Il était une fois dans l’Oued ou Pèlerinage à Azougui

A quelques kilomètres d’Atar, on descend la passe de N’tarazi et on se trouve «aspiré» par la plénitude… Au bas de la montagne s’étalent de grandes oasis qui épousent parfaitement les parcours des oueds qui ont creusé la vallée de Teyaret… Au nord-est la montagne, à l’ouest la montagne, à l’est la montagne… la pierre noire qui met en valeur la couleur du sable qui entoure les palmeraies comme pour les engloutir… Un relief qui s’est constitué sur des millions d’années. Une occupation humaine qui date d’au moins dix siècles.
Il y eut probablement une peuplade appelé Bavour. On ne sait pas grand-chose de cette peuplade sinon que sa langue était l’Azer, un mélange de berbère et de soninké. D’ailleurs on en trouve quelques résidus dans le parler des Soninkés d’aujourd’hui.
On dit que les Bavour avaient été convertis au Christianisme puis au Judaïsme et enfin à l’Islam. Qu’ils adoptèrent enfin un islam kharijite ibadite. On dit aussi qu’ils avaient une capitale où le chien était l’animal le plus présent, d’où le nom donné par les voyageurs arabes «medinat el kilaab» (la ville des chiens). C’est dans cette ville que l’Imam Al Hadrami aurait écrit son essai politique qui présageait Le Prince de Machiavel. C’est ici que ce vénérable érudit serait mort et aurait été enterré.
On dit qu’elle deviendra l’une des premières forteresses des conquérants almoravides (Mourabitoune), qu’elle aurait été prise par le frère de Yahya Ibn Omar, l’un de leurs chefs. Au fil des siècles et des conquêtes, Azougui a finalement été une prestigieuse oasis coincée entre les plateaux de l’Adrar, là où ils culminent.

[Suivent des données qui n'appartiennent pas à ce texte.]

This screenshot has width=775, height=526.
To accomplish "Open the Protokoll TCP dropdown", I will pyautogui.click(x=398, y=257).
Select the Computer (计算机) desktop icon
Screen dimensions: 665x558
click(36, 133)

L’un des notables de la ville, Ahmed Ould Eyih nous relate gentiment l’histoire d’Azougui. Il peut surprendre d’entendre un homme de cet âge tenir des propos d’une certaine rigueur scientifique, expliquant la succession de peuplements sans état d’âme particulier et avec une note de fierté certaine.

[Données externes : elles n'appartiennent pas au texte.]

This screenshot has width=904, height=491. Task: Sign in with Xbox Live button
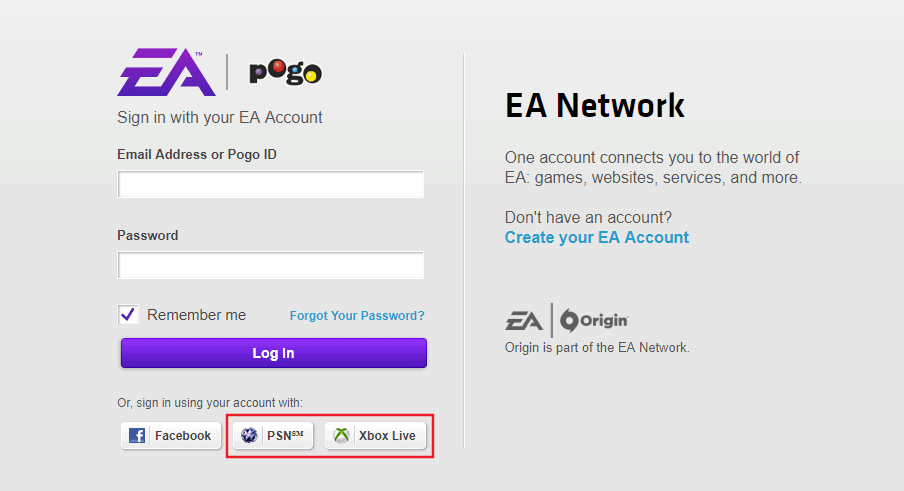375,436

Il nous fait visiter les anciens monuments sortis des décombres par des fouilles qui ont cessé depuis longtemps, puis la tombe de l’Imam Al Hadrami. Sans excès, il explique que l’intérêt public à ce pan de l’Histoire ne semble pas effectif. «Des responsables viennent de temps en temps promettre que des travaux vont être entrepris, que des efforts vont être consentis… mais on attend toujours…»
Commencées effectivement au milieu des années 70, les campagnes de fouilles du site d’Azougui se sont brutalement arrêtées au début des années 80. Ils avaient permis de déblayer une partie de ce qui paraissait être les pans d’une forteresse ancienne. Juste sur une surface qui ne doit pas dépasser les 15 m2 et qui affleure encore malgré l’abandon par les officiels des travaux. Faute de moyens et de personnels qualifiés, la Mauritanie est incapable de continuer les travaux de recherche archéologiques commencés sous l’égide d’experts français et sur financement de la coopération française.
Il y a aussi le manque d’intérêt certain des autorités et du public pour tout ce qui touche au patrimoine, particulièrement les vestiges anciens.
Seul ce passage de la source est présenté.